Yesterday I delivered the opening keynote at the VSLive! conference in Orlando, Florida.
At the keynote, I narrated an interesting incident that took place during one of our photo shoots for a Visual Studio ad campaign that we pulled together a couple of weeks ago. During this photo shoot, a little old lady walked up to us as we were shooting and asked what we were doing. Now, typically, on a movie set, you always say that you’re shooting “a mayonnaise commercial”. Don’t ask why, it’s just a classic thing on a movie or a photo shoot. So, we told her, “It’s a mayonnaise commercial.” She looked at our backdrop, thought for a second, scratched her head, and said, “So, what does mayonnaise have to do with code and schemas?” It just proves that developers come in all shapes and size. They all have different needs, and not all developers are the same.

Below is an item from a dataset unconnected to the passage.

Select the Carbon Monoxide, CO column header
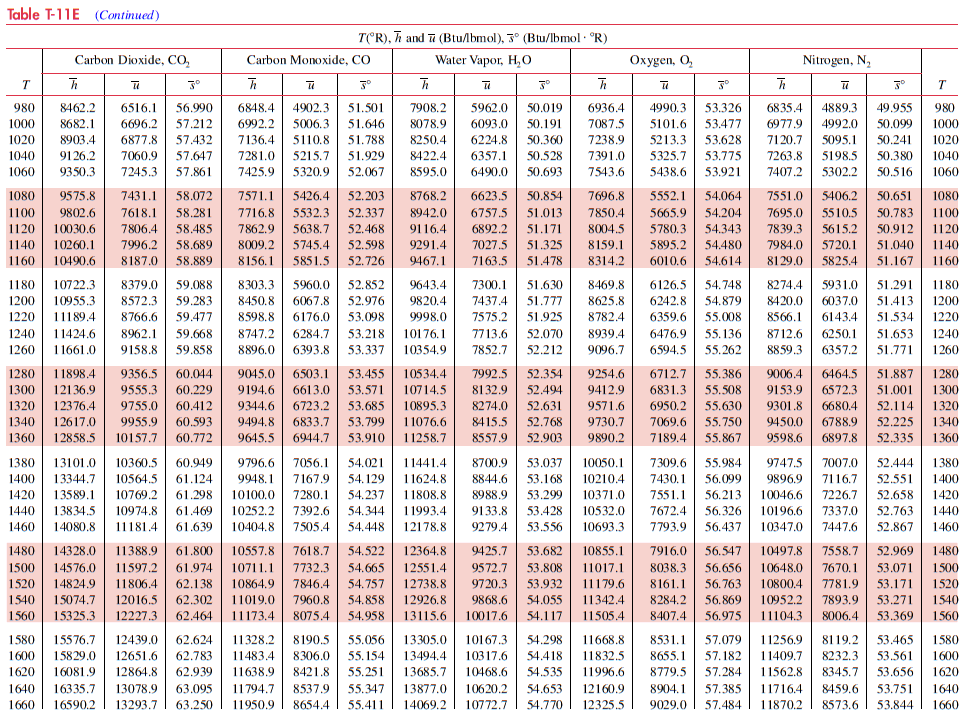965x717 pixels. 305,61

Our goal with Visual Studio 2005 has been to build the right product for every single customer. In this context, I announced a 4th edition of the family of Visual Studio 2005 products – The Standard Edition. To summarize, here are the 4 different editions of the Visual Studio 2005 family of products.
The focus for the rest of my keynote was ‘Connected Systems’ – the ability to connect to your world of people, information, and devices. Our company has made a greater investment in interoperability than I think people often give us credit for. Whether it's on the platform side, identity, application integration, networking, the work that we've done to support open standards and interoperability is really quite dramatic. The most important of these is the work we've done in collaboration with IBM and the WS-I Web Services Interoperability organization.

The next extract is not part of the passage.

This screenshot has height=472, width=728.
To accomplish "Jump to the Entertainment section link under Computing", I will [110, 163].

Recently Forrester Research did another survey where they asked decision makers at software companies across North America which platform, J2EE or .NET, they will use for the majority of their development work in the coming year. The majority of those surveyed came from companies with 5000 or more employees, so these are all substantive organizations doing mission-critical work. Forrester determined that 56% of enterprises will choose .NET. This is a great proof point that .NET is enterprise ready, TODAY!
Some of you know that we’ve built a Feedback Center specifically to get your feedback on Whidbey. Report a bug, make a suggestion. We’ve seen a number of bug reports and fixing those have had a tangible effect on the quality of the final product. Keep the suggestions coming, we’re listening and you’re making a difference.
Namaste!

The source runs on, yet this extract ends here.